Much like the trend of offering “every man for himself” “hot desks” in workplaces (a step beyond the open landscape office we all hate so much), jobs themselves are becoming a bit like hot desks. We are doing one thing (sitting somewhere) and the next thing we know we are on an entirely different career path (or desk). No rhyme or reason behind it – but the changing organization or – some factor (who knows what?) – means that a lot of people get in line for one career and end up with something else without having had much say in it. All this just to point out that sometimes we find ourselves cobbling together or clawing our way to a career. And the bottom line – nothing is ever permanent.

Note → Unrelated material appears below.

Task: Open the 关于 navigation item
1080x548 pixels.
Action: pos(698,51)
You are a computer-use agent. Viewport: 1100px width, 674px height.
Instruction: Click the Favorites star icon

In fact, at least in American workplaces, the prospect of a “career job” has never been less likely. At the core of this article, the CEO of online recruiting site, Jobvite, Dan Finnigan, explains that today’s workforce will be made up of people whose careers comprise up to 20 jobs, and will require a lot of shifting and changing jobs. In an environment of economic uncertainty in particular, “…employment—even for well-educated and -trained professionals—is never a sure thing.” The essence of the article – and of career building in general – is that we, in some ways, end up being our own architects. Sometimes driving the process, sometimes clawing our way in or up. Either way, as the article states, employed people never feel secure, and even if they are happy with their current situations, they actively search for the next job or next connection that might lead to a job.

A side note: Of course cultivating all these connections can also lead to the ultimate in cobbled-together careers: freelancing/running your own business. It can be satisfying to pick and choose what work you do and want companies and industries to work for (if you have that luxury), but not everyone wants to or can do this.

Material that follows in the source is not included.